Sus largos tallos pueden extenderse varios metros y enraizar en los nudos, formando densas alfombras vegetales que cubren el suelo. Además, tolera condiciones adversas como la fuerte insolación, la sequía y la salinidad, lo que le permite prosperar en ambientes costeros donde otras plantas no sobrevivirían. Esa misma resistencia que la hace atractiva para jardinería se convierte en un arma de doble filo cuando invade ecosistemas frágiles.
Impacto en los ecosistemas costeros
El Ministerio de Medio Ambiente señala que la uña de gato puede alterar la estructura y abundancia de las plantas nativas, modificar las condiciones del suelo y formar mantos tan densos que impiden el desarrollo de otra vegetación. Los hábitats más afectados incluyen dunas, arenales, roquedos y acantilados. De hecho, un documento oficial la identifica como probablemente la especie vegetal invasora más extendida en las costas españolas, destacando su capacidad para tapizar dunas, lo que dificulta enormemente su erradicación.
La invasión de esta planta no solo desplaza a la flora autóctona, sino que también afecta a la fauna que depende de ella. Al reducir la diversidad vegetal, se altera toda la cadena trófica y se pone en riesgo la biodiversidad de estos ecosistemas únicos.
Medidas de control y restauración
La lucha contra la uña de gato continúa. En febrero de 2026, el ministerio anunció actuaciones de restauración de dunas en seis áreas del litoral del Mar Menor y el Mediterráneo.
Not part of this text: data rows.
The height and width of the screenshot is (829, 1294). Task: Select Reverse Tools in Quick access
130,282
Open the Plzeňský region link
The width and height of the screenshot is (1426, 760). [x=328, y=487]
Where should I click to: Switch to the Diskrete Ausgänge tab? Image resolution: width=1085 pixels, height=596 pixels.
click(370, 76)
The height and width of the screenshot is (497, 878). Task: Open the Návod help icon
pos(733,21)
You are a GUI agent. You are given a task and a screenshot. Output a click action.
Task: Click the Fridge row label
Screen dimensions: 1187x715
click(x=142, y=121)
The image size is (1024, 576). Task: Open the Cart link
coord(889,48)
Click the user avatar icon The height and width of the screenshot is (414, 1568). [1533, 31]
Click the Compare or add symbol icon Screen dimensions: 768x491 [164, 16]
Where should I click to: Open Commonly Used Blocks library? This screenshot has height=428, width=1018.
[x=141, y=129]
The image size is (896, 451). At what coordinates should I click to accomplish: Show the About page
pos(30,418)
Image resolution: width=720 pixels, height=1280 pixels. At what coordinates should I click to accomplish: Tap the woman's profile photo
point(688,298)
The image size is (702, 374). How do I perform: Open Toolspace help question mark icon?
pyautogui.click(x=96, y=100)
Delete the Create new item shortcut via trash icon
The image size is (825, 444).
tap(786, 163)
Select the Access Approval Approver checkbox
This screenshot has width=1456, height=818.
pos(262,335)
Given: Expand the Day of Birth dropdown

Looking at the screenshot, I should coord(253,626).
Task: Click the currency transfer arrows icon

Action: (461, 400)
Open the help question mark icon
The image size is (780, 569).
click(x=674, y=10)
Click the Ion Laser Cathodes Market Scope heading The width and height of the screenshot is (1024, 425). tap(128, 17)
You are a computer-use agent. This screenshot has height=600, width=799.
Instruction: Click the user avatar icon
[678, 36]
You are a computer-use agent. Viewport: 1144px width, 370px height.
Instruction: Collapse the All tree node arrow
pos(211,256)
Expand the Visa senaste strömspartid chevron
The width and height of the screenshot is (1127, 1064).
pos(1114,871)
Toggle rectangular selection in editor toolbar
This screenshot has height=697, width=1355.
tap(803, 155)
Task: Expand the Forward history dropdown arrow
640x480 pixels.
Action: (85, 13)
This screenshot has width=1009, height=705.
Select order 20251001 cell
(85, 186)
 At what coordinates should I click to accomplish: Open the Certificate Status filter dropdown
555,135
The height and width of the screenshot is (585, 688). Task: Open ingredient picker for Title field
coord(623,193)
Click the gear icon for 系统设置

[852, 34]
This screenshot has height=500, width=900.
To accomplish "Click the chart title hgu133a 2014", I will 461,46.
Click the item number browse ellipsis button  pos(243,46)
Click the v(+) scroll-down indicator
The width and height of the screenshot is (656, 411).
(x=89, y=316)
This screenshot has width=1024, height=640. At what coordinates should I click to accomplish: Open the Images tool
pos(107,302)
Estas acciones incluyen expresamente la eliminación de la uña de gato y la posterior recuperación de vegetación autóctona. Los trabajos deberán repetirse periódicamente durante al menos cuatro años para evitar que las invasoras vuelvan a extenderse.
La erradicación no es sencilla. La capacidad de esta planta para regenerarse a partir de fragmentos de tallo o raíz hace que cualquier intento de eliminación deba ser meticuloso y constante. Además, su presencia en zonas protegidas complica las labores de limpieza, ya que se deben utilizar métodos que no dañen a las especies nativas.
¿Qué podemos hacer desde casa?
Si vives cerca de la costa o tienes un jardín, es importante que evites plantar especies invasoras como la uña de gato. Opta por plantas autóctonas que estén adaptadas al clima local y que no representen una amenaza para el entorno natural. Si ya la tienes en tu jardín, considera reemplazarla por alternativas no invasivas.
Además, si observas que esta planta está cubriendo dunas o acantilados en zonas naturales, puedes reportarlo a las autoridades ambientales locales. La colaboración ciudadana es clave para detectar y controlar focos de invasión.
Conclusión
La uña de gato es un claro ejemplo de cómo una planta ornamental puede convertirse en una seria amenaza para los ecosistemas. Su belleza y resistencia, que la hicieron popular en jardines, son las mismas cualidades que le permiten invadir y dominar hábitats costeros. Es fundamental tomar conciencia y actuar para proteger nuestra biodiversidad, optando por especies nativas y apoyando las labores de restauración. La lucha contra las especies invasoras es una responsabilidad compartida que requiere el esfuerzo de todos.